#### DOCUMENTFRAGMENT ####

De respondenten die veel vertrouwen in de leidinggevende hebben voelen zich veilig in het team. Zij hebben het gevoel dat de leidinggevende vertrouwen in hun capaciteiten heeft. Dit vertrouwen helpt volgens onderzoek van Volberda et al., (2011), bij het overbrengen van kennis zodat er inzicht komt in elkaars manier van werken. Ook zegt dit onderzoek, dat een open en eerlijke communicatie en vertrouwen, de betrokkenheid van medewerkers verhogen, waardoor gedragsveranderingen kunnen plaatsvinden. De respondenten die minder vertrouwen hebben, voelen zich niet veilig om hun mening te geven en trekken zich terug door vooral met hun vertrouwde collega’s om te gaan. De respondenten zien verschillen tussen de teams en zijn daarover bezorgd. Die verschillen zo blijkt uit het onderzoek zijn soms ook overeenkomsten.

Zo’n verschil is: assertiviteit en mondiger, directer. Sommige respondenten die ingewerkt zijn of samenwerken met medewerkers die al ingewerkt zijn, merken op dat ze meer begrip krijgen.

Een respondent merkte op dat ‘de collega’s van MB die bij DS gekomen zijn, dat die heel erg een omslag hebben gemaakt, of zijn het wel de collega’s die een stuk opener waren eh die die houding niet hadden’.

Niet alle respondenten zien de meerwaarde van het leren van elkaars werkzaamheden. Ook blijkt bij de respondenten die de nieuwe werkzaamheden hebben geleerd, dat hun voorkeur ligt bij de oude werkzaamheden. Toch ziet de helft van deze respondenten de meerwaarde van de extra kennis. Het maakt dat ze klachten nog beter kunnen afhandelen en meer kunnen betekenen voor verzekerden.

6. DISCUSSIE

Uit de literatuur blijkt dat functionele flexibiliteit betrokkenheid bij het werk kan verhogen. Uit het praktijkonderzoek blijkt dat dit het geval is als de repondenten het werk interessant vinden.

Uit onderzoek van Volberda et al., (2011) blijkt dat uitdagende functies belangrijk zijn. Twee respondenten uit het onderzoek die ingewerkt zijn op de nieuwe werkzaamheden beschrijven de nieuwe werkzaamheden als minder interessant. Uit onderzoek van Van Dam, Van der

29

Heijden & Schyns (2006) blijkt dat medewerkers voor functionele flexibiliteit brede kennis en vaardigheden nodig hebben, die up-to-date zijn en meer omvatten dan nodig is om de huidige functie uit te voeren. Dit zou een verklaring kunnen zijn voor het feit dat deze respondenten het nieuwe werk minder interessant vinden. Zij vinden dat hun eigen werkzaamheden meer omvatten dan de nieuwe werkzaamheden.

####

TAAKOMSCHRIJVING
Zet de tekst over functionele flexibiliteit hierboven alstublieft voort, direct na de laatste zin.

#### GEGEVENSREGELS ####

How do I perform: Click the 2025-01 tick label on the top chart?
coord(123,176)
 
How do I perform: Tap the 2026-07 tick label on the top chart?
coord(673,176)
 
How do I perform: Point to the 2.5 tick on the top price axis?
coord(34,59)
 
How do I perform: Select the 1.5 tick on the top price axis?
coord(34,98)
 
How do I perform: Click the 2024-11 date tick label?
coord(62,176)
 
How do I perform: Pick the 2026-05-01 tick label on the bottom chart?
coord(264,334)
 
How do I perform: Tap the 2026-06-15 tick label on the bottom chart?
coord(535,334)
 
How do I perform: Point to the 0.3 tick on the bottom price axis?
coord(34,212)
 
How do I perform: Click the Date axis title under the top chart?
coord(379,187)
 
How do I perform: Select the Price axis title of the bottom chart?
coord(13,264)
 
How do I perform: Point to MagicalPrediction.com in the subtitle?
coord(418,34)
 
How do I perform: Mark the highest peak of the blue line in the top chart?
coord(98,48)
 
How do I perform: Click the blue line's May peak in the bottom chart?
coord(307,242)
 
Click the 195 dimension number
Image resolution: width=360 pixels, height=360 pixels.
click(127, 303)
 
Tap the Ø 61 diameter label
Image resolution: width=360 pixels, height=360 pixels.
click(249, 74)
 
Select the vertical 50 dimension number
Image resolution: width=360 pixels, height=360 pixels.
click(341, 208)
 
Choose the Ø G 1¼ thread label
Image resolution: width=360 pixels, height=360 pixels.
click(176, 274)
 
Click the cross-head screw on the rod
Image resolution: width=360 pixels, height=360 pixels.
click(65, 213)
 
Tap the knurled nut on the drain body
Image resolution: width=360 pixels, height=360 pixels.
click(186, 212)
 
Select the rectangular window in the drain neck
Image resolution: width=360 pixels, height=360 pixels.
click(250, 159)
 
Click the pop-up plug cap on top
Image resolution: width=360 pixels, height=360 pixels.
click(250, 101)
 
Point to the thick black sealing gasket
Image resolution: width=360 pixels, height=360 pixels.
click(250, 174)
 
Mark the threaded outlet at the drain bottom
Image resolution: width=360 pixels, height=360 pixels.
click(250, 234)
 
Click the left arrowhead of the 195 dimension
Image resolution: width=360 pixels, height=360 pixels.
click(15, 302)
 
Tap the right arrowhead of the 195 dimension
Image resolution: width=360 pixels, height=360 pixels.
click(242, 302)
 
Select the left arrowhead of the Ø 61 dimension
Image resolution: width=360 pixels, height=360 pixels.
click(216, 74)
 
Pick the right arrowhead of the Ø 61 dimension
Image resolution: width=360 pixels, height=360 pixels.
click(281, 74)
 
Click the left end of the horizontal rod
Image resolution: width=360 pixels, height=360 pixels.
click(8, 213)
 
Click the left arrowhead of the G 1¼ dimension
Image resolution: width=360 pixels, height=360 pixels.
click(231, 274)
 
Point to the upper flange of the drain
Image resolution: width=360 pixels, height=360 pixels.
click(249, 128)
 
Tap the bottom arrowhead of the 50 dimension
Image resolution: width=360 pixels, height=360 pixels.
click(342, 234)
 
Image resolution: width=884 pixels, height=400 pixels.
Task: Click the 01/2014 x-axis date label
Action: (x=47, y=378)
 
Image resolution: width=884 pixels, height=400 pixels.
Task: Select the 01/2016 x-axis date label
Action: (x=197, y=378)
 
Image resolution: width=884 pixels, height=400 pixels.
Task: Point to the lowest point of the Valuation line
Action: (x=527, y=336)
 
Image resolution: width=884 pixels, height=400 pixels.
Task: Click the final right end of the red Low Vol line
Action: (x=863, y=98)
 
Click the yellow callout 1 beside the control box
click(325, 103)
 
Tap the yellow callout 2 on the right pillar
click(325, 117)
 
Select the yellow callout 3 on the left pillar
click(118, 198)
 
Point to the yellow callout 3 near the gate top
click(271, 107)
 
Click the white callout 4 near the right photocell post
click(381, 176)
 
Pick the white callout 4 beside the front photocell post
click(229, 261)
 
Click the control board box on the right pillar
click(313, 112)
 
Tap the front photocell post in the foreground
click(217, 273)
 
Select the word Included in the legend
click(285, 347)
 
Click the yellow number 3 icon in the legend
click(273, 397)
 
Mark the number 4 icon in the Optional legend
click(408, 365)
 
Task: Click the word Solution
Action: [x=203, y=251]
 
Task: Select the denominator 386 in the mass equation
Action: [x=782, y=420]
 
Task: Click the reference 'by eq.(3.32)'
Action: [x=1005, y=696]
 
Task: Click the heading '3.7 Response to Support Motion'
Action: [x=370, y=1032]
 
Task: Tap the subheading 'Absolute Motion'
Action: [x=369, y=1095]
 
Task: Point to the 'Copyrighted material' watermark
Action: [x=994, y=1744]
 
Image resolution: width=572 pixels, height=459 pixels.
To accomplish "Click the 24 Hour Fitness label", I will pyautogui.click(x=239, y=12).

####

ANTWOORD HIERONDER
Uit het literatuuronderzoek blijkt dat het zelfbeeld van mensen wordt bepaald door de groep waartoe ze behoren (Vonk, 2013). De respondenten zien hun eigen team positiever dan het andere team. Een verklaring hiervoor zou kunnen zijn dat ze waarschijnlijk vinden dat ze nog bij hun oude teams horen en nog niet bij het nieuwe team.

Uit het praktijkonderzoek blijkt dat respondenten die vertrouwen hebben in de leidinggevende zich veilig voelen in het team. Zij durven hun mening te geven en hebben goede gesprekken met de leidinggevende. De respondenten die dit niet hebben trekken zich meer terug en zijn niet open naar de leidinggevende. Het is opmerkelijk zes respondenten goede gesprekken hebben, terwijl de andere respondenten opmerken dat zo niet ervaren. Een respondent die goede gesprekken heeft, zegt in het interview dat hij moest wennen aan de directe communicatie van de leidinggevende.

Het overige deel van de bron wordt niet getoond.